As the 2016 race for the presidency nears, a recent move by University of California president Janet Napolitano has the potential to inject high-stakes Clintonian politics into the already controversial university system.
At its meeting in San Francisco last week, the university's board of regents signed off on creating the new position of senior vice president of government relations and gave the job to Nelson Peacock, an aide to Napolitano when she ran the Department of Homeland Security under Democratic president Barack Obama.
"In this role, Mr. Peacock will lead all of the University’s government relations activities at all levels of government," according to the agenda of the January 22 regents meeting. The action was approved 13 to 5, with Napolitano among the supporters and governor Jerry Brown voting no.
"He has a proven track record of establishing productive working relationships with senior officials and identifying and implementing solutions to address complex issues," the agenda says.

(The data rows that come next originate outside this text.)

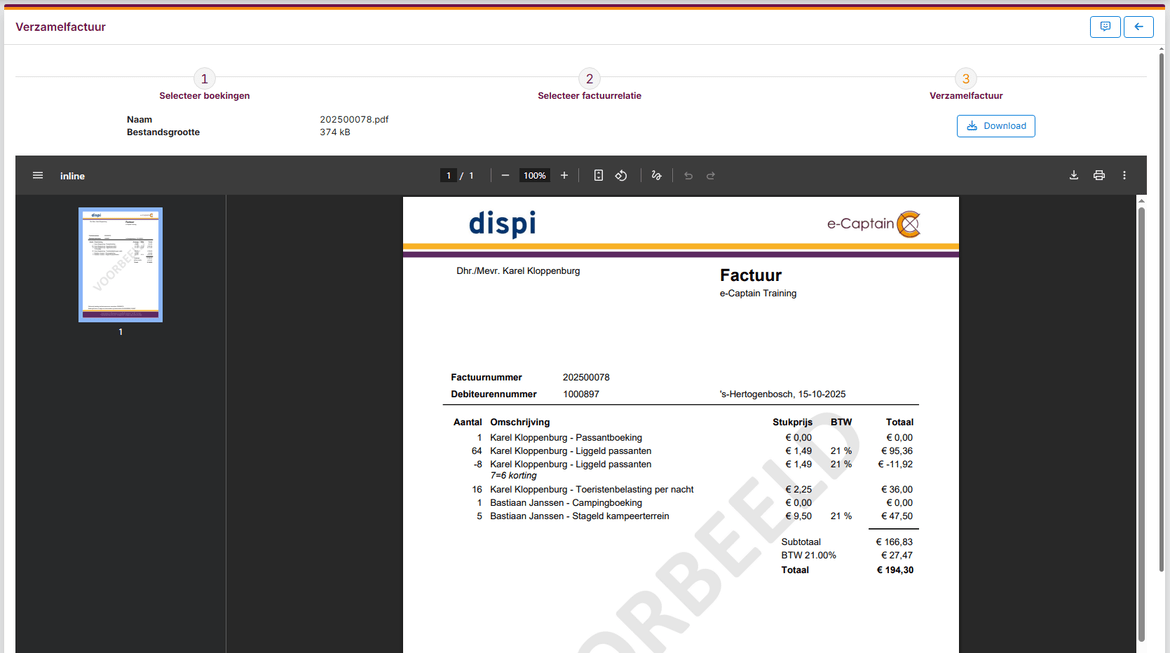Zoom in on the invoice document
The height and width of the screenshot is (653, 1170).
564,175
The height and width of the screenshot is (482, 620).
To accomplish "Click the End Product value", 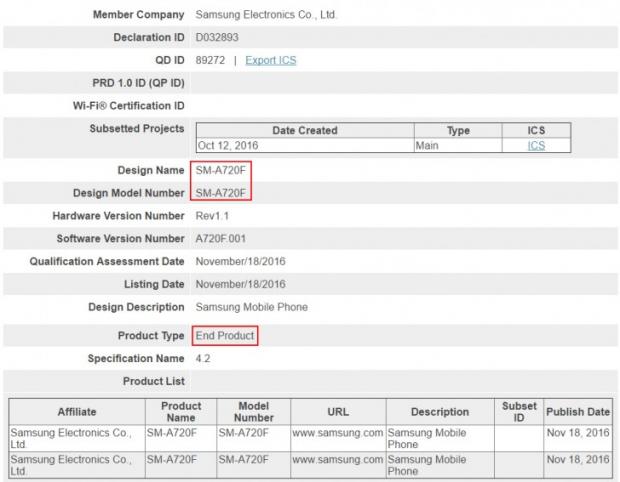I will (225, 336).
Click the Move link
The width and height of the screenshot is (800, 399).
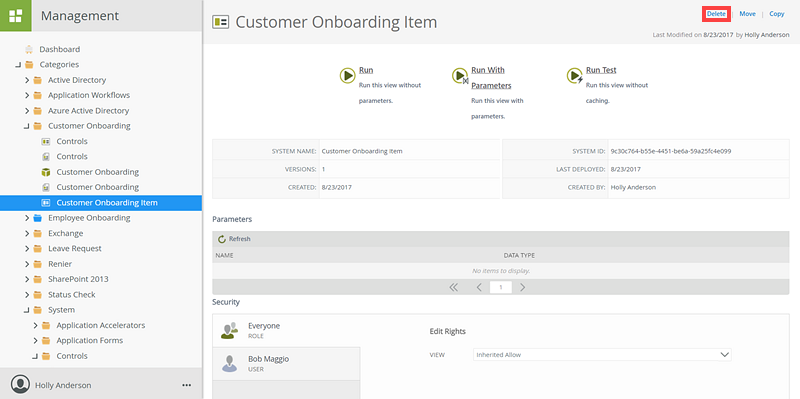[x=747, y=14]
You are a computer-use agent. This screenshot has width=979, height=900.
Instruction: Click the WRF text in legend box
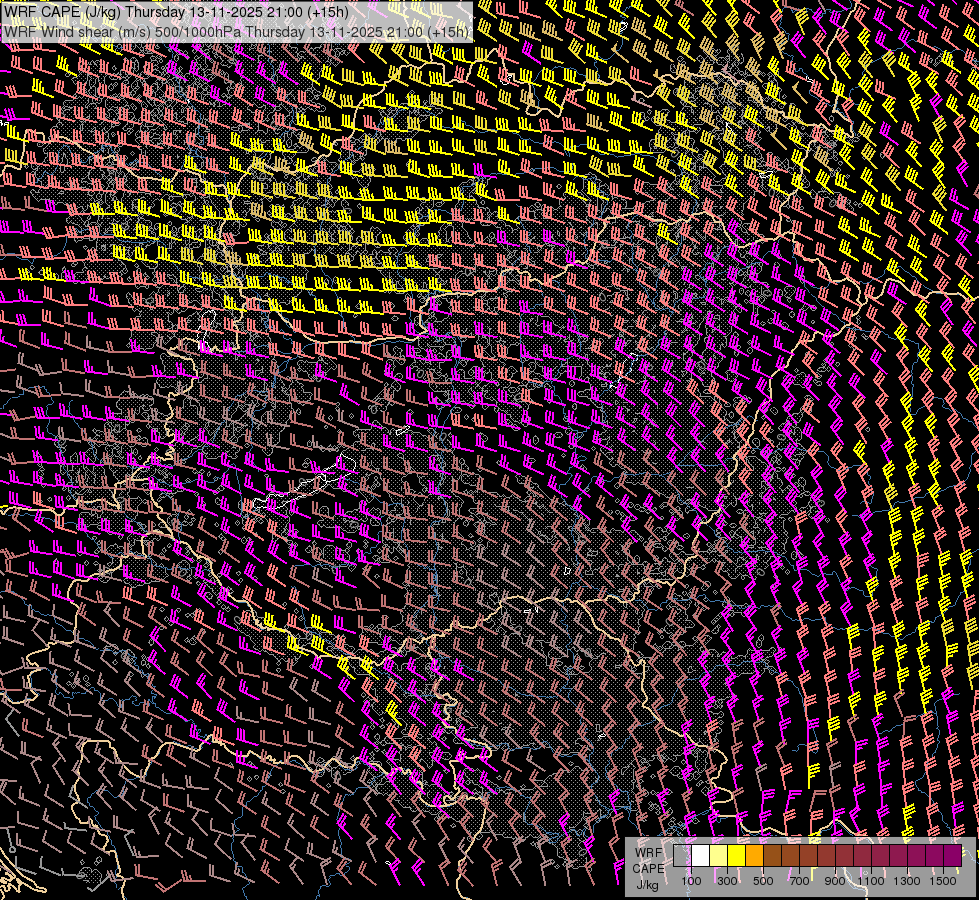pyautogui.click(x=649, y=852)
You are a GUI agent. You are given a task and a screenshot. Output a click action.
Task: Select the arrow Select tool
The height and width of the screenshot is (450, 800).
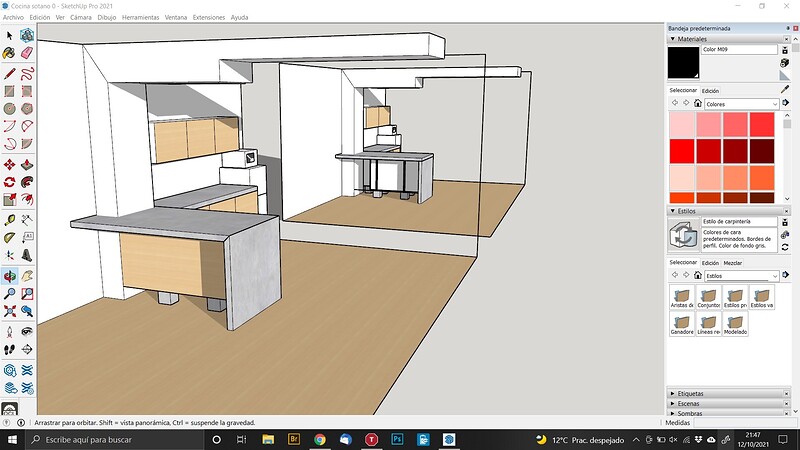click(9, 36)
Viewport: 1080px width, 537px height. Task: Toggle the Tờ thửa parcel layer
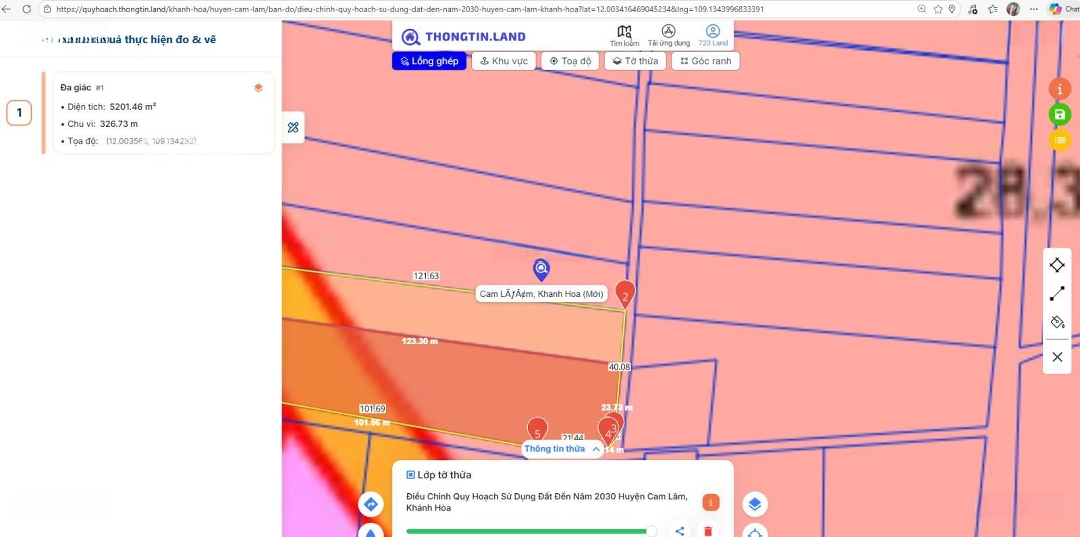pos(636,61)
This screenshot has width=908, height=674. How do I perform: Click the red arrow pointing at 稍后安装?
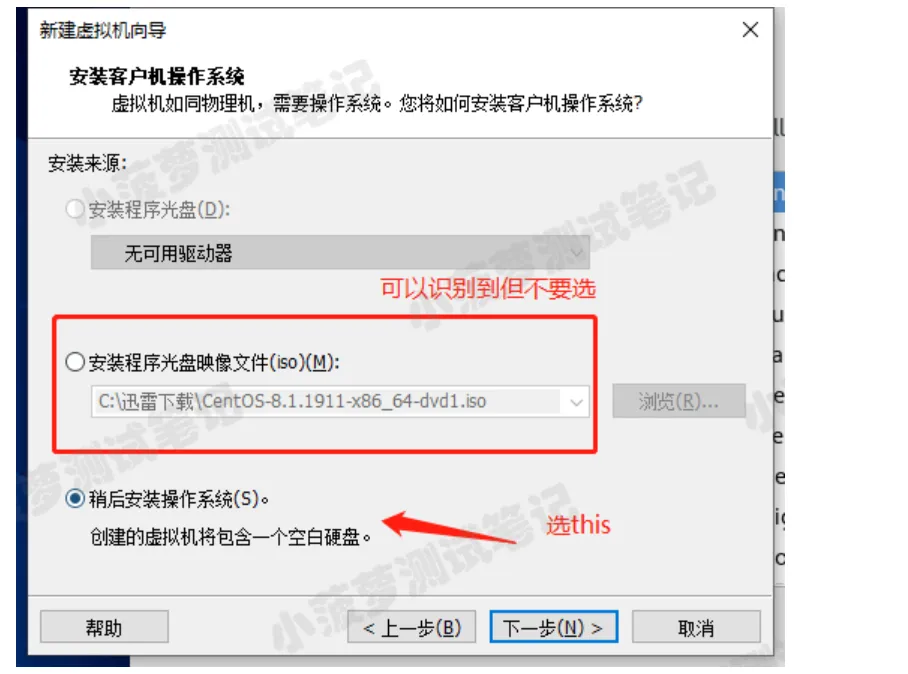[x=449, y=526]
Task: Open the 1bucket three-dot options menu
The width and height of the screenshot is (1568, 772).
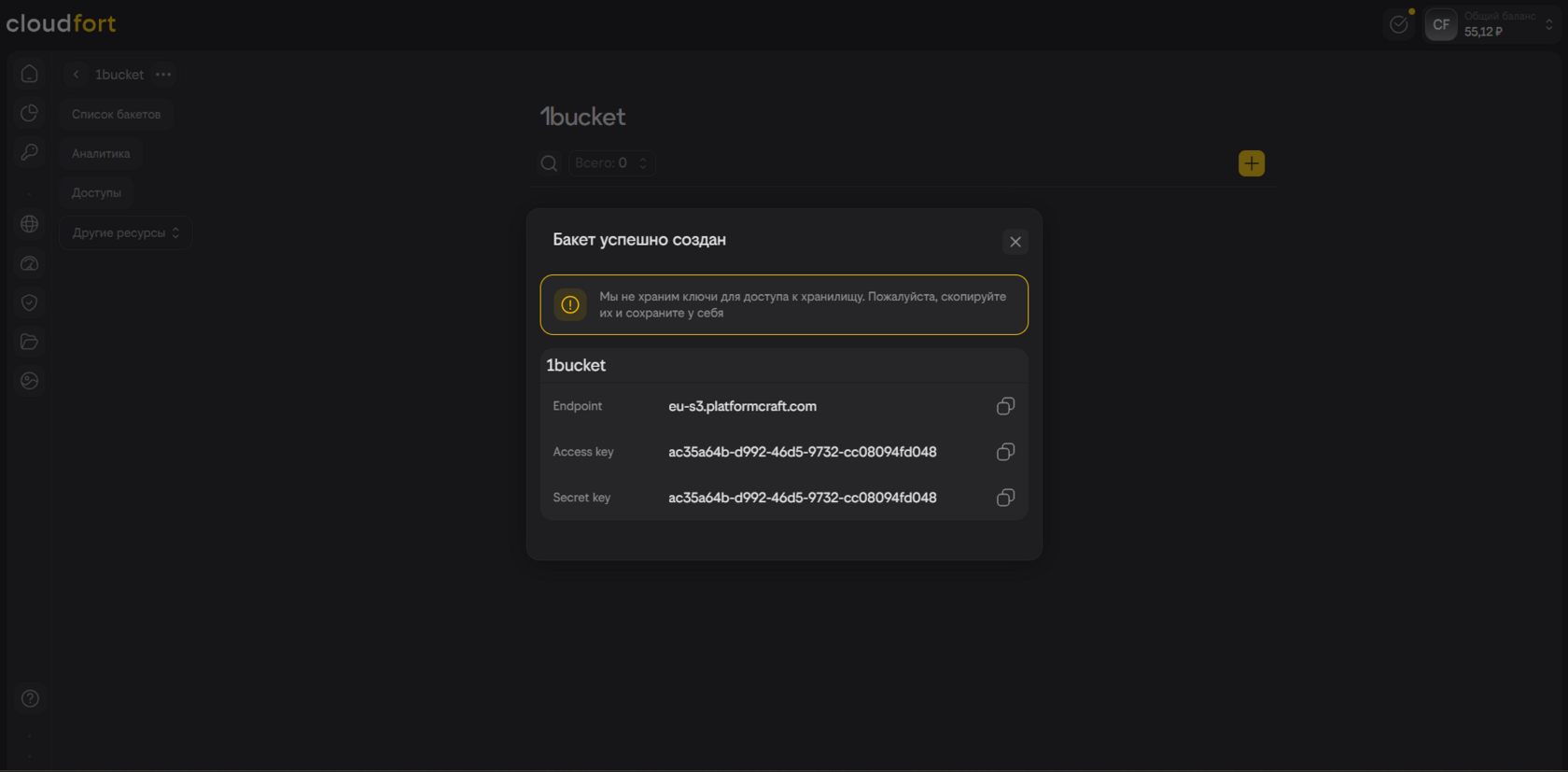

Peacock, who became a senior advisor to Napolitano last September, will get an annual base salary of $280,000, along with an $8916 car allowance.
"Mr. Peacock received a cash relocation allowance as a condition of his employment with the University and to assist with his relocation from Maryland when he first joined the University in September 2014," the agenda item says.
"He will continue to be eligible to receive the remaining balance of installments: $20,000 in 2015; $20,000 in 2016; and the final installment of $10,000 in 2017."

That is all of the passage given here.